Clear Sky Science · en
GenHand: generalised human grasp kinematic retargeting
Teaching Robots to Hold Things Like We Do
From picking up a coffee mug to twisting a screwdriver, our hands make object handling look effortless. Robots, however, often struggle to grasp everyday items reliably, especially when their grippers look nothing like a human hand. This article introduces GenHand, a system that learns from human hand movements in ordinary images and converts them into stable, human-like grasps for many different types of robot hands.
Why Robot Hands Need More Than Copycat Moves
Many current teleoperation and imitation-learning systems try to copy the pose of a human hand directly onto a robot hand. They match fingertip locations and joint angles as closely as possible. This works only when the robot hand closely resembles a human hand and has a similar number of fingers and joints. As soon as the robot gripper is simpler—for example, just two flat fingers—the copied pose may no longer create a secure grasp. These approaches also largely ignore the shape of the object and where solid contact should occur, so the resulting grasps can slip, lose balance, or never quite touch the surface correctly.
Looking at Hands and Objects Together
GenHand tackles this problem by focusing on the interaction between the hand and the object, not just on the hand’s shape. Starting from a regular RGB image, the system reconstructs a detailed 3D model of the object and a parametric 3D model of the human hand. It uses a neural network to infer the hand’s pose, and an advanced "signed distance" representation to recover the object’s surface. From this pair of models, GenHand determines where the human fingertips actually make contact and in what directions they push on the object. It then clusters these contact points into a small set of meaningful regions and force directions that summarize the essential structure of the human grasp while filtering out unnecessary details.

Reinventing the Grasp for Each Robot
Once GenHand understands the key contact regions and how they support the object, it builds a new set of "contact anchors" that suit the particular robot gripper. For a simple two-finger gripper, it may keep only two opposing contact regions, like a pair of thumbs squeezing a box. For more dexterous hands with three, four, or five fingers, it can assign additional anchors to better match the rich contact pattern of the human grasp. A mathematical optimization step then searches for contact locations on the object surface that can balance forces and torques in all directions, a property known as force closure. Crucially, GenHand stays close to the original human contacts while insisting that the resulting grip would be physically stable in the real world.

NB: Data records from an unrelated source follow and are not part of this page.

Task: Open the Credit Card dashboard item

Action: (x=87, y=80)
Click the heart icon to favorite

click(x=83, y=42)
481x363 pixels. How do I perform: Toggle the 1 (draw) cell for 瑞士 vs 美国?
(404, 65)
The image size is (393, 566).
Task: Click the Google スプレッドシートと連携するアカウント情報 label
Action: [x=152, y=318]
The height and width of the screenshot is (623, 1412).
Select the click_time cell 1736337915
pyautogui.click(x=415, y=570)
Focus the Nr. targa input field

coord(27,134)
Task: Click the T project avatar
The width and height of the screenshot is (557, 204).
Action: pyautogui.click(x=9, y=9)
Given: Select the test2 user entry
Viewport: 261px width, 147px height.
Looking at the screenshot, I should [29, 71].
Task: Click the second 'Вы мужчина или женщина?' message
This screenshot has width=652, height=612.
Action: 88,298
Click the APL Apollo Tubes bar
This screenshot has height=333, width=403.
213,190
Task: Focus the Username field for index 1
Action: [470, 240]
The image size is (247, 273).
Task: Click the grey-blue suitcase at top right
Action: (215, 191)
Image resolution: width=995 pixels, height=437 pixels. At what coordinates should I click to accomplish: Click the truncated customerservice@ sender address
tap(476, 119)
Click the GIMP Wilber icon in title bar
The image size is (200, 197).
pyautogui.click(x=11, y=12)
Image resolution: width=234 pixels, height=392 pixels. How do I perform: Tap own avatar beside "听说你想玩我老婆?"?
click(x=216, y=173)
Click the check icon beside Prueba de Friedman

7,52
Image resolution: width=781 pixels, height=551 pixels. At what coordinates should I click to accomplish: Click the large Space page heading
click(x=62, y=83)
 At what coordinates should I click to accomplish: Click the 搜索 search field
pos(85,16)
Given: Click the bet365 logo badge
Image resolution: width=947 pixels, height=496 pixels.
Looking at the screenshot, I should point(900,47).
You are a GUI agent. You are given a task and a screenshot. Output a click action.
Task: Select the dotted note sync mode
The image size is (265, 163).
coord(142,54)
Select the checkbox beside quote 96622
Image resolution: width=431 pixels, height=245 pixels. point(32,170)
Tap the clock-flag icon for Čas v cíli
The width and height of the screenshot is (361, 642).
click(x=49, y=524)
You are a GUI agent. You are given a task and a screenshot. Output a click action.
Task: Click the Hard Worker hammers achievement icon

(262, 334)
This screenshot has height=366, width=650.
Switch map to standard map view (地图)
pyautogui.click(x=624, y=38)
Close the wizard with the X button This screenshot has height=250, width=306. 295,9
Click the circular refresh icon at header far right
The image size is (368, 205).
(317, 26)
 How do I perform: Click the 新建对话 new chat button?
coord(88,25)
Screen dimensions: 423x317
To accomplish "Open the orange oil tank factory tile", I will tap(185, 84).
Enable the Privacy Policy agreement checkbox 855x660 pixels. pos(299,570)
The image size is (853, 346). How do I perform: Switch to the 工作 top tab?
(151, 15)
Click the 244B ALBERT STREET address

From Stable Contacts to Real Robot Motions
With stable contact anchors in place, a second optimization stage finds actual joint angles and wrist motions for the robot that can realize those anchors without violating joint limits or causing collisions with the object. To do this, GenHand repeatedly matches the robot’s potential contact sites to the desired anchors, adjusts the pose, and checks whether links penetrate the object. This process is applied to a range of robot hands—from a simple Robotiq two-finger gripper up to a highly articulated five-finger Shadow hand—and tested in physics simulation. Compared with a leading baseline that only mimics fingertip geometry, GenHand produces much lower imbalance in forces, more accurate surface contact, and significantly higher success rates when lifting and holding 20 everyday objects across different friction conditions.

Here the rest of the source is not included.